Why this matters: algorithmic complexity as a real security class​

CVE-2025-61724 is an archetypal example of a vulnerability that is not about memory safety or logic errors in the sense of producing incorrect results, but about computational complexity. Attackers can force an otherwise correct implementation into worst-case behavior if the algorithm is not amortized or bounded.
The security community increasingly treats inefficient algorithmic complexity as a first-class risk category. It shows up as CPU exhaustion, amplified resource usage, or denial-of-service conditions. Such issues are often easy to reason about and, in many languages, straightforward to fix (as in this case where the fix is to use an appropriate builder abstraction). But they become an operational headache when they exist deep in standard libraries or third-party dependencies: every consumer of the library must eventually rebuild or update to benefit from the fix.

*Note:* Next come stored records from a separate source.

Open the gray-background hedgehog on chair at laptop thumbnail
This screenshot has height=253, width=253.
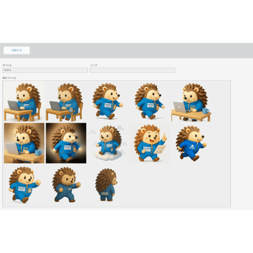coord(66,101)
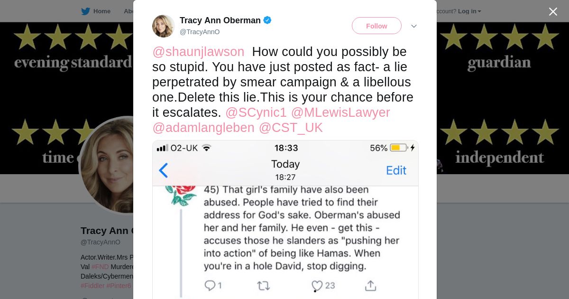Click the blue verified badge
The image size is (569, 299).
click(267, 20)
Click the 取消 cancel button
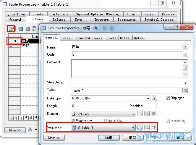The height and width of the screenshot is (145, 196). point(132,138)
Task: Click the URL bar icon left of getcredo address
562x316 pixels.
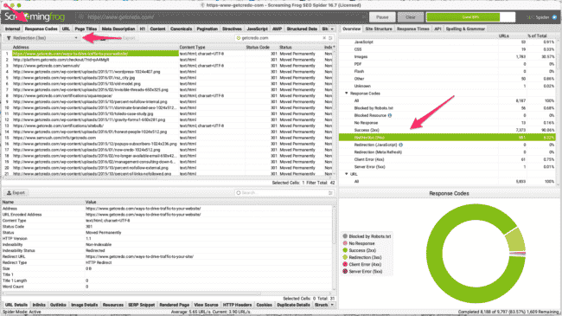Action: (81, 16)
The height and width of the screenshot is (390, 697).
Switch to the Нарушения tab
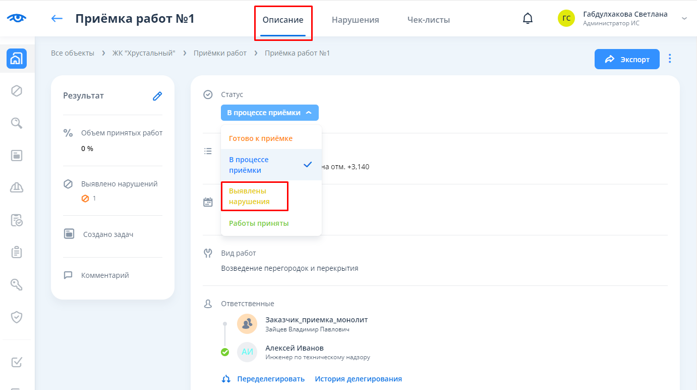[355, 20]
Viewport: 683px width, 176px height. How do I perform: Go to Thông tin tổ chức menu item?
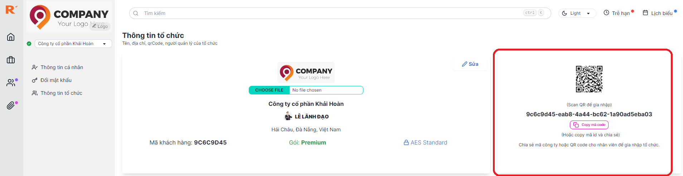tap(61, 93)
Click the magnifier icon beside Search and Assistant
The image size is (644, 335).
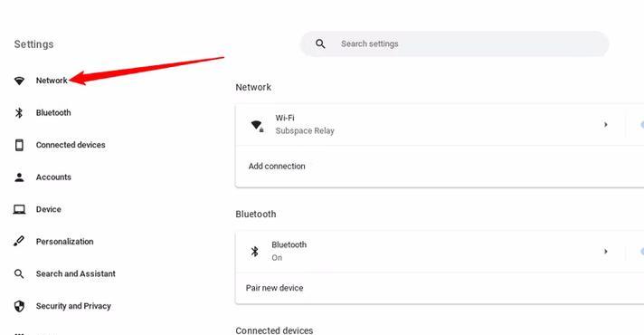point(19,273)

Release cadence, vendor coordination, and the patch lifecycle​

The Go project handled the issue through normal maintenance branches: a fix landed in the 1.24 and 1.25 release series. Upstream maintainers then issued point releases. Operating system maintainers and distributors subsequently packaged patched Go builds and published security advisories; downstream consumers should track those advisories. Container maintainers and CI/CD systems that bake Go toolchains into artifacts must also be updated to avoid carrying the vulnerable code forward.
For organizations with strict change control or with many internal builds, treat this as a standard supply-chain update: identify all artifacts built with older Go toolchains, rebuild with the patched toolchain, and redeploy in a staged fashion with monitoring.

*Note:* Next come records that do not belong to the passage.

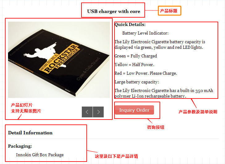225x164 pixels.
Task: Select the Green = Fully Charged line
Action: (136, 56)
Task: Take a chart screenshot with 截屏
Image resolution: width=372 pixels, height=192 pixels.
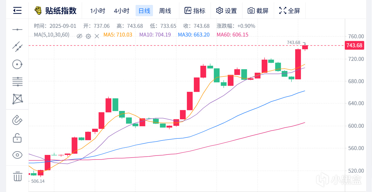Action: (258, 11)
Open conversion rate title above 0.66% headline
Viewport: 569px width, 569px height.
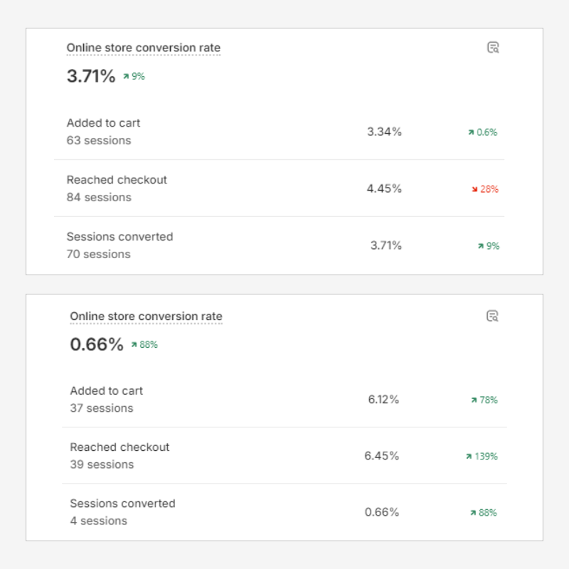(146, 317)

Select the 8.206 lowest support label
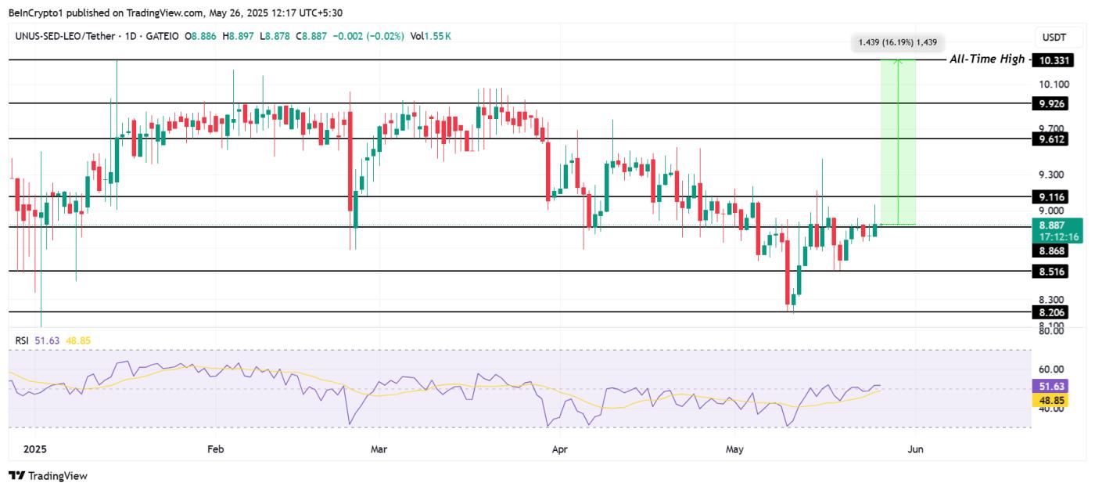(1052, 311)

Risk assessment and final analysis​

Strengths of the response
  • The vulnerability is limited to performance behavior; it does not enable privilege escalation, data exfiltration, or code execution.
  • The upstream fix is small and straightforward, implemented in release branches and in subsequent point releases.
  • The community and major package trackers quickly recorded and annotated the issue, and many OS vendors released updated packages.
Residual risks
  • Any binary built with an unpatched runtime remains vulnerable until rebuilt — this includes older container images, embedded devices, and vendor-provided binaries that are not routinely rebuilt.
  • Downstream projects that vendor older versions of the standard library may continue to carry the vulnerability undetected.
  • Attackers can weaponize performance issues in high-volume settings (for example, multi-tenant services or mesh networks) where inducing even temporary CPU spikes has outsized operational consequences.
Operational recommendation
  • Treat CVE-2025-61724 as a medium-priority update: schedule patching promptly, but the absence of code-execution or data-impact vectors means it does not require emergency patch windows unless you have services that expose textproto-style parsers to untrusted peers.
  • Prioritize rebuilds of public-facing daemons and network-facing services that parse multi-line responses, and patch CI/CD pipelines that may create future vulnerable artifacts.

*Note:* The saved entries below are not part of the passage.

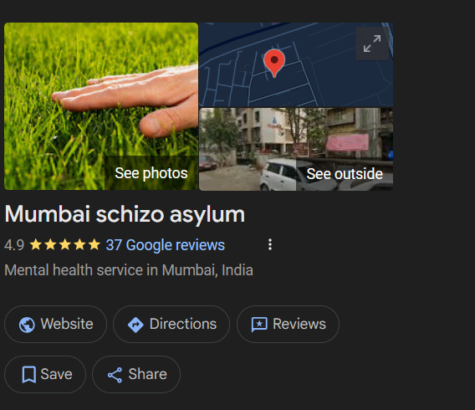Click the Website button label
Image resolution: width=475 pixels, height=410 pixels.
[67, 324]
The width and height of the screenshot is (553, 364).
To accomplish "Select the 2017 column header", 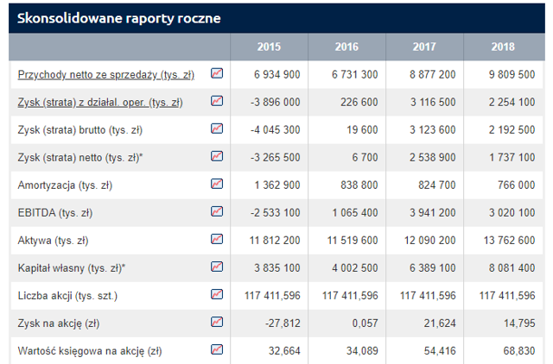I will [424, 47].
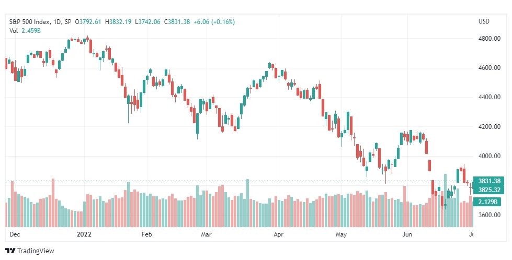Click the current price tag 3831.38

[489, 181]
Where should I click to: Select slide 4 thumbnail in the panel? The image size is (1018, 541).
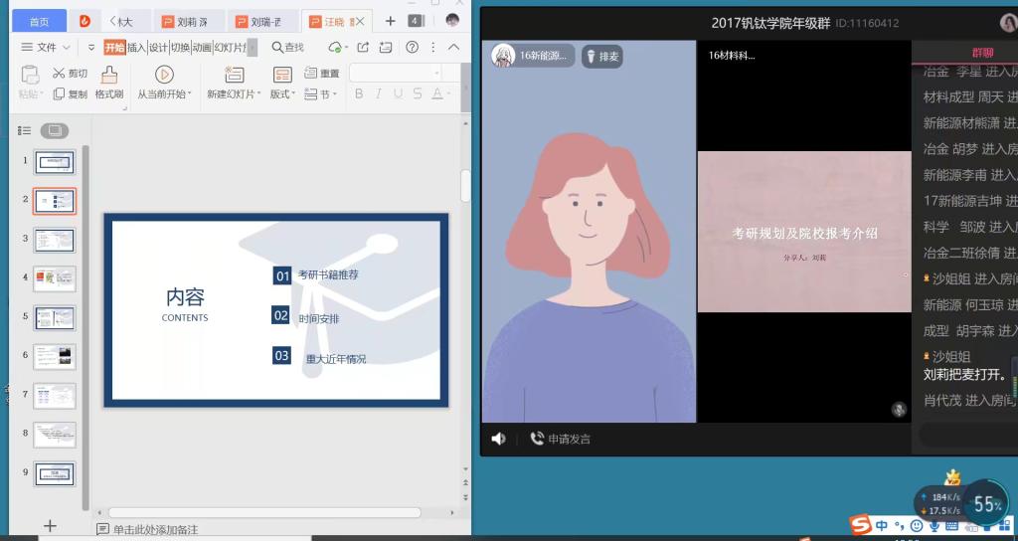pos(55,278)
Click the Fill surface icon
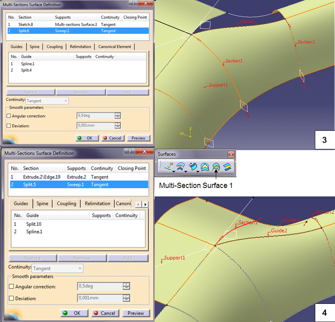 click(x=205, y=167)
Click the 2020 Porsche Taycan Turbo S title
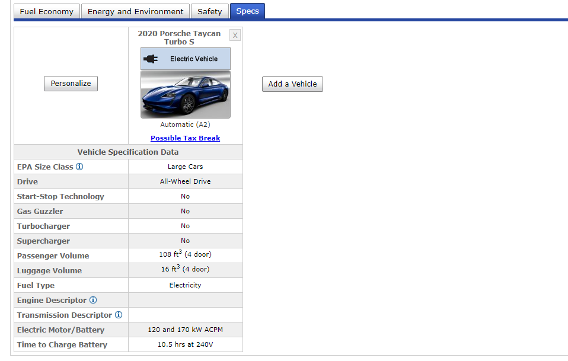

Short checklist for immediate action​

  • Confirm which services in your environment were built with Go versions older than 1.24.8 or 1.25.2.
  • Upgrade the Go toolchain or install vendor/distribution security patches.
  • Rebuild and redeploy affected binaries and container images.
  • Add monitoring alerts for unexpected CPU spikes in processes that parse network responses.
  • Audit code for unbounded textproto usage and add io.LimitReader and timeouts where applicable.

Conclusion​

CVE-2025-61724 is a reminder that standard-library code — even highly vetted runtime code — can contain algorithmic edge cases that translate into security-relevant behavior. The flaw is fixable, and upstream fixes are small and well-contained, but operational exposure persists until binaries are rebuilt and redeployed. Organizations should treat this as a time-sensitive maintenance item: apply the patched releases, rebuild artifacts, and layer defensive runtime limits to reduce the attack surface for similar algorithmic complexity issues in the future.